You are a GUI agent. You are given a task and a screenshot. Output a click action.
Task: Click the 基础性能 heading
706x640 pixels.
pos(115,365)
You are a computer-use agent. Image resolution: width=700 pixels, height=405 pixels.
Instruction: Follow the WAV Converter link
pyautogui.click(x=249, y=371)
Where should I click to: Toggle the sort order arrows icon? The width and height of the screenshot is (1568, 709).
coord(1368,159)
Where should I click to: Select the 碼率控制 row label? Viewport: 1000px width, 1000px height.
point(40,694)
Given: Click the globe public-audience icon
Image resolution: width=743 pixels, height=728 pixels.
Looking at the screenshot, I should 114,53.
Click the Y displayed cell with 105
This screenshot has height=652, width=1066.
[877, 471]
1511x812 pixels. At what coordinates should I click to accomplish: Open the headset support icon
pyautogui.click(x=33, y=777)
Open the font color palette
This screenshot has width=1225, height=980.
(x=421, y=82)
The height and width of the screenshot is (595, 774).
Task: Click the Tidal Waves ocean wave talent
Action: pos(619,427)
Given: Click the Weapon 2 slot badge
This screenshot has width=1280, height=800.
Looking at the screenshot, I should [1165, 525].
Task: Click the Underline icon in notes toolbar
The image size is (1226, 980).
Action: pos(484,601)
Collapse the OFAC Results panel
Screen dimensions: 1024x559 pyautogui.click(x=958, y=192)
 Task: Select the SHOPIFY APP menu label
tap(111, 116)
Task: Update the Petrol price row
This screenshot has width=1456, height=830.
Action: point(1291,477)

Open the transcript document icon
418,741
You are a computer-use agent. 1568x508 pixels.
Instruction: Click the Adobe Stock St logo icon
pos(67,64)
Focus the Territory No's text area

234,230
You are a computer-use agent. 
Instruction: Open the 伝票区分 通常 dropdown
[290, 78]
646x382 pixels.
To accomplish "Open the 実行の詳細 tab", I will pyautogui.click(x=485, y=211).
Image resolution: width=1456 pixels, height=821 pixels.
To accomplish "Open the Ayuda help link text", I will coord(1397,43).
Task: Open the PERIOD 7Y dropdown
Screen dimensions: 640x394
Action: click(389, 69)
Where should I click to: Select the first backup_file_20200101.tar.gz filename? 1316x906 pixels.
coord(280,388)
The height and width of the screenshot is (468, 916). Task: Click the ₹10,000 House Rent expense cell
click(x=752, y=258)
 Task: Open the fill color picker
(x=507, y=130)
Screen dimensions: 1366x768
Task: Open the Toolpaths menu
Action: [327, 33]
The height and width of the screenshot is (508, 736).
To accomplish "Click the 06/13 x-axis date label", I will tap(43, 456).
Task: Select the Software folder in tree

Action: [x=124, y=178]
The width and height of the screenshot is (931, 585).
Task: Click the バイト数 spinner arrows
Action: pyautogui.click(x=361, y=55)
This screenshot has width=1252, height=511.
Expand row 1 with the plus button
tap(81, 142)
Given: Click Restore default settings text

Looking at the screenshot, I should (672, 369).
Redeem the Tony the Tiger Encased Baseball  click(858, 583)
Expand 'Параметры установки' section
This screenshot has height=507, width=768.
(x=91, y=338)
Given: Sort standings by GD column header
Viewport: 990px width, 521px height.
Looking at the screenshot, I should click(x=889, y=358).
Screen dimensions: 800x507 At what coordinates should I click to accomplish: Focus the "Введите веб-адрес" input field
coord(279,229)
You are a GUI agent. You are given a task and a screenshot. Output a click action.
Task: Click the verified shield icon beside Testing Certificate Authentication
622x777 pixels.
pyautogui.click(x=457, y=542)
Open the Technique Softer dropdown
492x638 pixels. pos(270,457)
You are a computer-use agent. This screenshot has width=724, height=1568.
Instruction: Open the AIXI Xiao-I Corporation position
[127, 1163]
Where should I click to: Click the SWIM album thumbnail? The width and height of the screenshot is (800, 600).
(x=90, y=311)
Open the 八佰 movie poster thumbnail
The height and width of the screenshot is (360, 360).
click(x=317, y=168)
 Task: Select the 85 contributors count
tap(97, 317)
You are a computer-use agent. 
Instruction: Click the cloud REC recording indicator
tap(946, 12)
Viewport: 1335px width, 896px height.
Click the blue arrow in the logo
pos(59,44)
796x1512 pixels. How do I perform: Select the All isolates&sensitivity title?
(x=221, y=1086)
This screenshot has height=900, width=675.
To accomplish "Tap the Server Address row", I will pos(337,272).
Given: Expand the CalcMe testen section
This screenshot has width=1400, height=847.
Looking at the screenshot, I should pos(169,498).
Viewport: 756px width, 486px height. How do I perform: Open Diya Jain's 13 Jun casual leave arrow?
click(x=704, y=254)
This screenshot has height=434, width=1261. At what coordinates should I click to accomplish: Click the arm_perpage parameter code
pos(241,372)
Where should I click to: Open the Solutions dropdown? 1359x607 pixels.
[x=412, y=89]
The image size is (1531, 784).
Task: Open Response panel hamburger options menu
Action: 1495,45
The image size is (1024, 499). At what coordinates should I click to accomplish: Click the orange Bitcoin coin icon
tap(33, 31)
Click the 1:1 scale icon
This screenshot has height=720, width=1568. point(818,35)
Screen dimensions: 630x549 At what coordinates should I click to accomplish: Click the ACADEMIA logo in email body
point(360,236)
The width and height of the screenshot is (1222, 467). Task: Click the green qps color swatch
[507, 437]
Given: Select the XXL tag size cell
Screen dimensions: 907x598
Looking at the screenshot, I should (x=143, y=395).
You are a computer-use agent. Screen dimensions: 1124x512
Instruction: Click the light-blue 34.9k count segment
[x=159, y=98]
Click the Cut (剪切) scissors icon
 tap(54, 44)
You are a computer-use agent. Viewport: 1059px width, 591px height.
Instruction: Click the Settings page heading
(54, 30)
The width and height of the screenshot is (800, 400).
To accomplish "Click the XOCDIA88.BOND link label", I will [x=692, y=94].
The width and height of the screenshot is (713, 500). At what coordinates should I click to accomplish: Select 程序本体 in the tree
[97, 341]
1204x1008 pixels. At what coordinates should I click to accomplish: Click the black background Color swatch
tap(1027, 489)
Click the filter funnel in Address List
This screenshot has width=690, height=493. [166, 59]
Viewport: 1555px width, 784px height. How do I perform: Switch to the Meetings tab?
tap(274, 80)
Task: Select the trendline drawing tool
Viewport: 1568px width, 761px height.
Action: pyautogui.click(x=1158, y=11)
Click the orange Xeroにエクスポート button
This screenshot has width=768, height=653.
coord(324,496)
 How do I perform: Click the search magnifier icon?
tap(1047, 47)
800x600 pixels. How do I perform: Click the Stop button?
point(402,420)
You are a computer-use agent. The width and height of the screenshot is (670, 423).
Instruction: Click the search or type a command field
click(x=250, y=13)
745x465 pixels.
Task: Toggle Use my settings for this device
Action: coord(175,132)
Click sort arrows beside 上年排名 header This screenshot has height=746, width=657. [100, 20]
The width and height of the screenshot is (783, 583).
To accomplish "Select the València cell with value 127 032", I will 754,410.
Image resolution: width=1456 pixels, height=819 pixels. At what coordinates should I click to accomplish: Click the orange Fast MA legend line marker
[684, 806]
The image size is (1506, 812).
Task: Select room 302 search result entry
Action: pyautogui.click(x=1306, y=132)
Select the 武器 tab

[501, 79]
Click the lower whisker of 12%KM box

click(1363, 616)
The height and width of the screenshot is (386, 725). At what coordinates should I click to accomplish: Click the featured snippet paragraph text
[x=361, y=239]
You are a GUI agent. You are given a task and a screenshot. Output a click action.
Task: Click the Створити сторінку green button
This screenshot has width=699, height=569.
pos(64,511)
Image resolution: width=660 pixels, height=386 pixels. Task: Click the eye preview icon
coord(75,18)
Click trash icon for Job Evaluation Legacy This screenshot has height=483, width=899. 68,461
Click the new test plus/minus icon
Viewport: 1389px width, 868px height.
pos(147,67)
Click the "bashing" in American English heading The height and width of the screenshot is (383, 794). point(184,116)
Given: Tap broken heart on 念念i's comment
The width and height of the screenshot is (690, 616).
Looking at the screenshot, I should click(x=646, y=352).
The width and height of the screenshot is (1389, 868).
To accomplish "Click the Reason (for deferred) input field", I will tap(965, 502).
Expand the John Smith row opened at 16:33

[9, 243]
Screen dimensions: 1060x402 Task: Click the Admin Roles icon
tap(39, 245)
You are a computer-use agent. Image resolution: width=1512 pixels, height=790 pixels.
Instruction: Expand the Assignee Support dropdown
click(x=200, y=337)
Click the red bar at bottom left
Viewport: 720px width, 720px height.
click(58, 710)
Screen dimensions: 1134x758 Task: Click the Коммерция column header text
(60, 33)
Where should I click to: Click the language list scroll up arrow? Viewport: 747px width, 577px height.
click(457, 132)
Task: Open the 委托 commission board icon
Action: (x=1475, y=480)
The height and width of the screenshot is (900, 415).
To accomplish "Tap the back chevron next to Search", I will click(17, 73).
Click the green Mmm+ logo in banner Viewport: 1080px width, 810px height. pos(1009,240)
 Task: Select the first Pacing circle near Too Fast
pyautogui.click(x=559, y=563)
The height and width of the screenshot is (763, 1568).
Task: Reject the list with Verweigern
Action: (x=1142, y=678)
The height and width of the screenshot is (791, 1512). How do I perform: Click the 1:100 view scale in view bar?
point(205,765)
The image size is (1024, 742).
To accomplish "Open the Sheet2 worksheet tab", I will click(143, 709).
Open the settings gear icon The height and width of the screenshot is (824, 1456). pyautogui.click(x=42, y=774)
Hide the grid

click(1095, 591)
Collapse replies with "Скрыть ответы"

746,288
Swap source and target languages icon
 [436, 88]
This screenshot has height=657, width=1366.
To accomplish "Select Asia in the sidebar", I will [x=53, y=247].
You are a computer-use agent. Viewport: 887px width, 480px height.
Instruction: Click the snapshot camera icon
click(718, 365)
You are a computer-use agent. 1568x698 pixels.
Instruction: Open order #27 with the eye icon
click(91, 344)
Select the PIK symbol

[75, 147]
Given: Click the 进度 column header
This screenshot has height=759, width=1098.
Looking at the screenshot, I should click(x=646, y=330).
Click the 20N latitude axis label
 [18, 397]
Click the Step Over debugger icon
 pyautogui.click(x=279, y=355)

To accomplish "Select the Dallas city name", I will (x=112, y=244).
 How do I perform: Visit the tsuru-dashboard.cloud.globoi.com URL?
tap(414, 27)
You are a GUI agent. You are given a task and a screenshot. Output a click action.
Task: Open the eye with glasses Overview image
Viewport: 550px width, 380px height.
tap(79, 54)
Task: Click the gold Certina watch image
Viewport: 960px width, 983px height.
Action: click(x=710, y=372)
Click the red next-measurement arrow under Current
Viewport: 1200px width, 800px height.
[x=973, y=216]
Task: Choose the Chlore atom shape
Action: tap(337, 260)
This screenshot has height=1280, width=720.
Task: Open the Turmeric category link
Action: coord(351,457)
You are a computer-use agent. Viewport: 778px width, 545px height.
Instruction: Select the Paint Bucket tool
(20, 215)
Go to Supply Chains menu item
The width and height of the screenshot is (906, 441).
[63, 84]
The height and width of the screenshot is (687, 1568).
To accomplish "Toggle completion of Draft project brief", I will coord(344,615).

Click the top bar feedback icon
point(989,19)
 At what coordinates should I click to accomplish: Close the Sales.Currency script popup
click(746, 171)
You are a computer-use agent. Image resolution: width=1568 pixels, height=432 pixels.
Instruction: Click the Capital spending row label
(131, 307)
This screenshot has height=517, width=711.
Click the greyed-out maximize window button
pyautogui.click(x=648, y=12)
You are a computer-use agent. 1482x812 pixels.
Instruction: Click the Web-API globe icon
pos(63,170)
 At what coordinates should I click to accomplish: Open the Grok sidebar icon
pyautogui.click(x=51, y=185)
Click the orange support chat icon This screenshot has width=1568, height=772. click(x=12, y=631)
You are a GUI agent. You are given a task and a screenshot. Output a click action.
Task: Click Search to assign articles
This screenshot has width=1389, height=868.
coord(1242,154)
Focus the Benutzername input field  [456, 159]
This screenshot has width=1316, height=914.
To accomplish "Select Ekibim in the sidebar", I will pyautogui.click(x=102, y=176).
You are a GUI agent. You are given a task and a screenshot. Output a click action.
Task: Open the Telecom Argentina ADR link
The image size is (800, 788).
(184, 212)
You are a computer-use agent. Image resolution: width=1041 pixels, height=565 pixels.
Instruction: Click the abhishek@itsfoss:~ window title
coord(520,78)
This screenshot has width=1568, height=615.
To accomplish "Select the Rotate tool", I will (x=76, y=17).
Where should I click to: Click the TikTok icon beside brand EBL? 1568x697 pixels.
□ □ □ □ □
→ **What you are asked to do**: A line counts if it contains the string "section"; report how many lines in the material do, giving only the number.

→ **The answer**: 2